(Goal of the exercise):
What is the number of lines in the following data that contain "right"? Answer with the number alone.

(Information):
***

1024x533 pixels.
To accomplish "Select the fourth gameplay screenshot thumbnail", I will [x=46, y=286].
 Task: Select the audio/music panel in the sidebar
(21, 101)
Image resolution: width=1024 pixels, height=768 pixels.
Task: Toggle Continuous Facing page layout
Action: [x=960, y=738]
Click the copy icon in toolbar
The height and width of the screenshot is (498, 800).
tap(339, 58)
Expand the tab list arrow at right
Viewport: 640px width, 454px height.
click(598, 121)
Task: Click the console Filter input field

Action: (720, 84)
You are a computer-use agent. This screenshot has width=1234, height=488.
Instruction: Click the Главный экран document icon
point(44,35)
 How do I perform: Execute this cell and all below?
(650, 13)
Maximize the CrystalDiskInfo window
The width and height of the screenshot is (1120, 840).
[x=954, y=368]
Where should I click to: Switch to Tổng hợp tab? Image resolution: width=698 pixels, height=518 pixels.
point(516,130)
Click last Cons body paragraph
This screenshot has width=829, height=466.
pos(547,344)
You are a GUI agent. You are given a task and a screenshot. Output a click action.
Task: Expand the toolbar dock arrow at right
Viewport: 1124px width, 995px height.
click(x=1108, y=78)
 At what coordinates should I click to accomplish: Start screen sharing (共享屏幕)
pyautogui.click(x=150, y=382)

***

(Your solution):
2